• WRITTEN PROBLEM:
Copy the lines of the material from the line containing "Given: Select the" up to and including the line containing "should pyautogui.click(x=703, y=569).".

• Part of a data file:
####################
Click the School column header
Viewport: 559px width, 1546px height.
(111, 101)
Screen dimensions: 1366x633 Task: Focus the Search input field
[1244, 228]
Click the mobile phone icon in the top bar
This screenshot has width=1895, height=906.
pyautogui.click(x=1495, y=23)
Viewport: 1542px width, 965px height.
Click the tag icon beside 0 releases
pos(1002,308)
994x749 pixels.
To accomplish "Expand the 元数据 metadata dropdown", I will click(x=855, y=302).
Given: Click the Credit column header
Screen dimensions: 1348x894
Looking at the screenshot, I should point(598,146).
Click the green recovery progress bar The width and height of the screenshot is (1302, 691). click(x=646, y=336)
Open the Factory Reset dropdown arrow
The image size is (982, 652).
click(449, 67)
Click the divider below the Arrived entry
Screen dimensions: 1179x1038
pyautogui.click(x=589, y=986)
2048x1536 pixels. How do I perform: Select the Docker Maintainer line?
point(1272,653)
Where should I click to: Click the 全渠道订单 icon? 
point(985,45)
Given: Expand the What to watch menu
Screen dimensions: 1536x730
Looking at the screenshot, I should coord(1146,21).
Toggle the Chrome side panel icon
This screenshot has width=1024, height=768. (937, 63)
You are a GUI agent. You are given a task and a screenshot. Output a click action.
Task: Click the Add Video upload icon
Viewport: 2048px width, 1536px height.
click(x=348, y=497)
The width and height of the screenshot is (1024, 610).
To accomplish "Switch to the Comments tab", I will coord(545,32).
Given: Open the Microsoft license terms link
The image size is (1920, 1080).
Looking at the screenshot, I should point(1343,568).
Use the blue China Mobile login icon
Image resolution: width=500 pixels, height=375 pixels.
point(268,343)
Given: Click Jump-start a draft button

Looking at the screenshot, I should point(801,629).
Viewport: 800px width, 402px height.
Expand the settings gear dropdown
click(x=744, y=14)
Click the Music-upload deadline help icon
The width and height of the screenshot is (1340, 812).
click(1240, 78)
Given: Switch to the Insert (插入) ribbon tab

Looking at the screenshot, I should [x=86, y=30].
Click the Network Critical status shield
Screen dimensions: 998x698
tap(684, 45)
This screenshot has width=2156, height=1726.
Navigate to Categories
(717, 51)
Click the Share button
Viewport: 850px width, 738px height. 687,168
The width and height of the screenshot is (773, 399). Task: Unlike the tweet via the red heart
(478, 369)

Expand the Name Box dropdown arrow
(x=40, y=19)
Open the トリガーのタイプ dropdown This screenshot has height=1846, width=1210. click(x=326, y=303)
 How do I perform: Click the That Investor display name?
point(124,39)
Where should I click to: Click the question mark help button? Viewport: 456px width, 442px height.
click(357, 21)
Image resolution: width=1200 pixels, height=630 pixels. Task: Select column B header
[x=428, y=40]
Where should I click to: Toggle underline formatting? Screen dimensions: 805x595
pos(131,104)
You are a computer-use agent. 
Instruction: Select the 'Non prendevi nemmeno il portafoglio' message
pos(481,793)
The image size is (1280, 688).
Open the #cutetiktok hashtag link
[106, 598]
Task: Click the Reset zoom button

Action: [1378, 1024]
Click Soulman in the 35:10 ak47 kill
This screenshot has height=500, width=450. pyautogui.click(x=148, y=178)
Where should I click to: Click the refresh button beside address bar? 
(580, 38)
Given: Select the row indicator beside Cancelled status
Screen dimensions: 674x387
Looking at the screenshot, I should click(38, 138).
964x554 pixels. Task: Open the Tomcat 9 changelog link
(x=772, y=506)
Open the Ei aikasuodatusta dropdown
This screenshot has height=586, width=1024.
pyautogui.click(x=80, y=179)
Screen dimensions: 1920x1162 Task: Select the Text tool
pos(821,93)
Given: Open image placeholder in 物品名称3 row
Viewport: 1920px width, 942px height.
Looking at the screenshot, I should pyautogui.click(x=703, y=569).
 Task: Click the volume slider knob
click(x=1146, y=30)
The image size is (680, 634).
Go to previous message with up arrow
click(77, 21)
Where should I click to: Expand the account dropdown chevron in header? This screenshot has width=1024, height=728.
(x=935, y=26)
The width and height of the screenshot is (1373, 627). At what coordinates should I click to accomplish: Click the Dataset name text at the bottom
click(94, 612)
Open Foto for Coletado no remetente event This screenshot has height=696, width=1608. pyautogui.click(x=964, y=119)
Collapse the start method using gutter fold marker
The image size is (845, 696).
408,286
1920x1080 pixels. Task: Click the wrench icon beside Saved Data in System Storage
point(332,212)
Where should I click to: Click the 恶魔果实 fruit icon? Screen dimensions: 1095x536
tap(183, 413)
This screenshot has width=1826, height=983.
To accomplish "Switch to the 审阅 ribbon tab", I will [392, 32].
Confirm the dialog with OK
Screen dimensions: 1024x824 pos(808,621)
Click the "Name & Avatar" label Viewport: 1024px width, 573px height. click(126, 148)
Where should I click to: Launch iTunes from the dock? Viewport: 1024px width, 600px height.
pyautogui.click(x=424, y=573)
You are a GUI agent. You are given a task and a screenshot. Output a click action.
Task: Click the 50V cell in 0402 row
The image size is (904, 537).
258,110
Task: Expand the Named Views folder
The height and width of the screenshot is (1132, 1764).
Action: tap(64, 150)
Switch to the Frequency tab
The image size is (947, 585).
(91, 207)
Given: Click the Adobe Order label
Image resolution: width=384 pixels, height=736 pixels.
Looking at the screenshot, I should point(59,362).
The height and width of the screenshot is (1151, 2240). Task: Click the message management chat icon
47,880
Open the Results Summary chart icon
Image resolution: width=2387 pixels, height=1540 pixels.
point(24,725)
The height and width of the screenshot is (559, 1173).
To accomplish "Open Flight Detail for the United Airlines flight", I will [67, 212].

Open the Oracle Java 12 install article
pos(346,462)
####################
• RESULT OF THE EXERCISE:
Given: Select the row indicator beside Cancelled status
Screen dimensions: 674x387
Looking at the screenshot, I should click(38, 138).
964x554 pixels. Task: Open the Tomcat 9 changelog link
(x=772, y=506)
Open the Ei aikasuodatusta dropdown
This screenshot has height=586, width=1024.
pyautogui.click(x=80, y=179)
Screen dimensions: 1920x1162 Task: Select the Text tool
pos(821,93)
Given: Open image placeholder in 物品名称3 row
Viewport: 1920px width, 942px height.
Looking at the screenshot, I should pyautogui.click(x=703, y=569).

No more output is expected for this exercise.